-------- Information provided

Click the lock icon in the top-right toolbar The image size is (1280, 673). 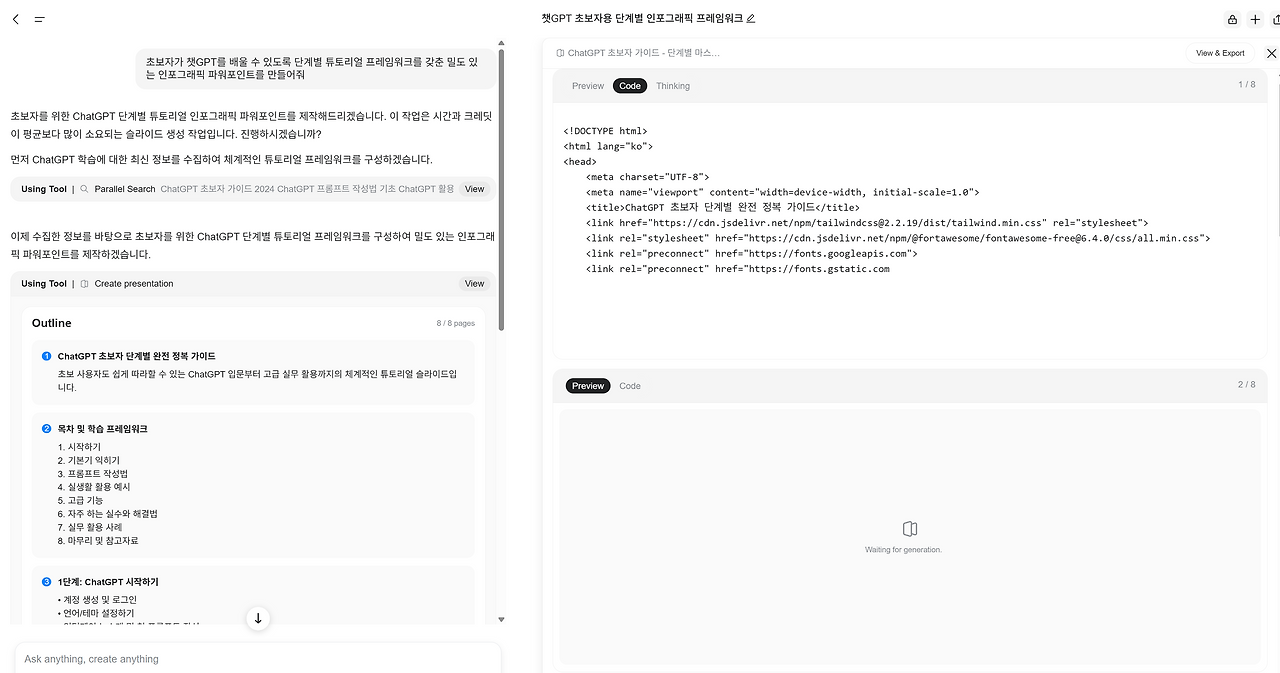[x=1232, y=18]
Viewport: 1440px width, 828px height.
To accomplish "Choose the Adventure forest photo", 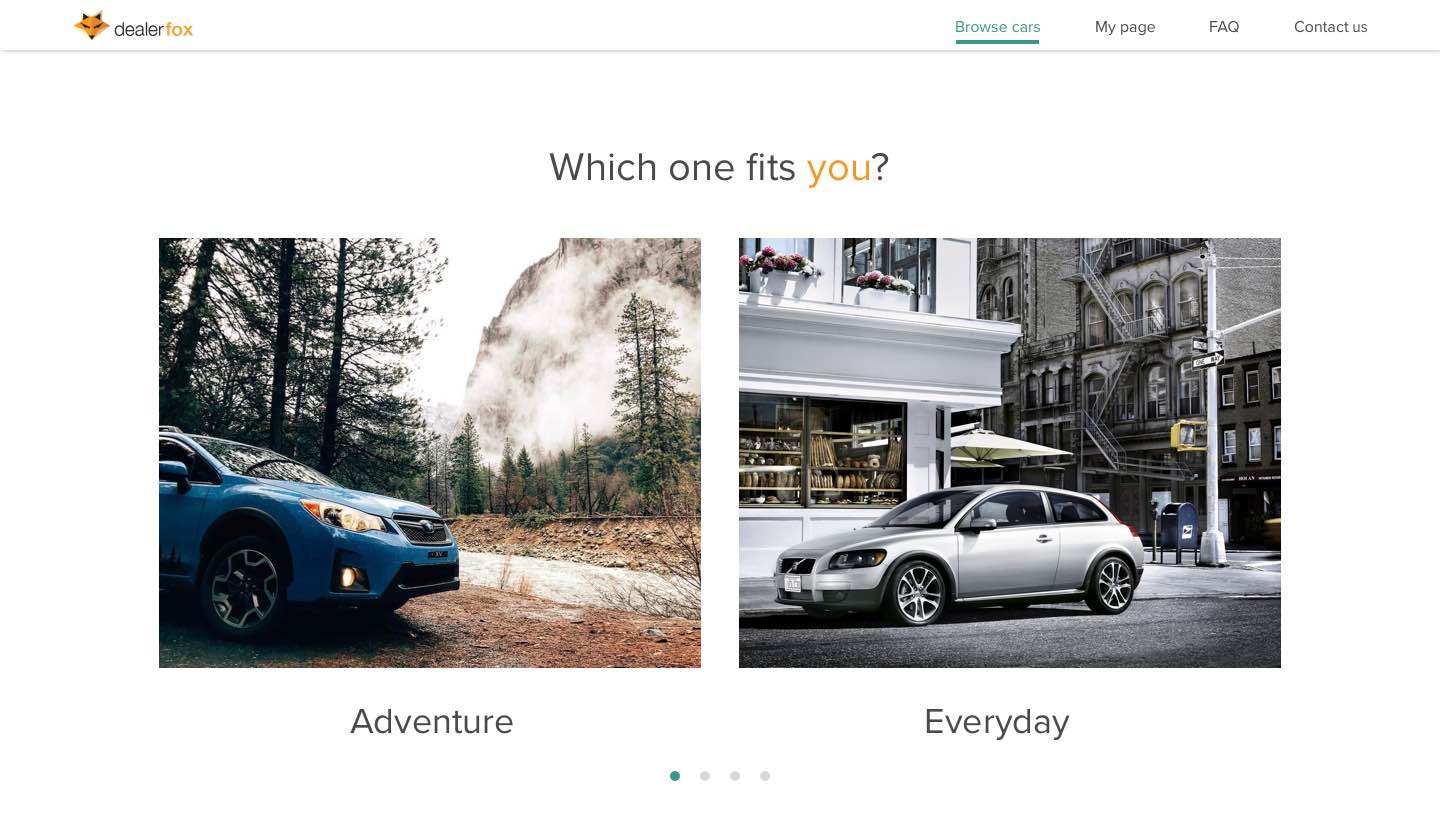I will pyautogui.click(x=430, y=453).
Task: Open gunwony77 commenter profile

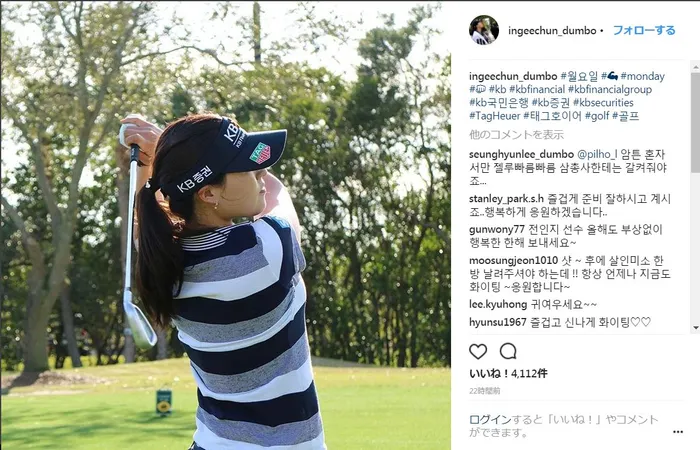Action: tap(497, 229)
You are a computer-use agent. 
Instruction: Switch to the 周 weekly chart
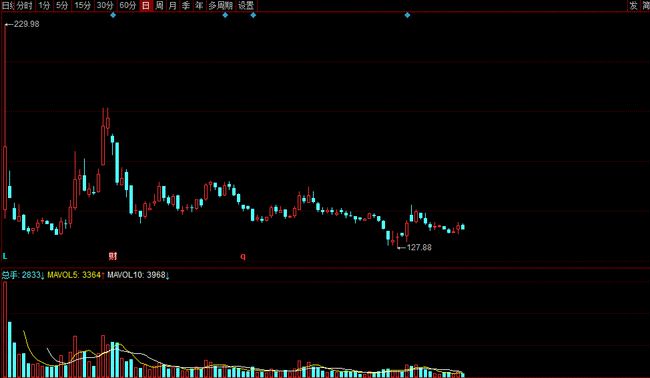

----------------

### Task brief:
Please output only the lines running from the one that holds "You are a computer-use agent." through the last line of the entries, both ends included, without any images.

### Output of the exercise:
You are a computer-use agent. 
Instruction: Switch to the 周 weekly chart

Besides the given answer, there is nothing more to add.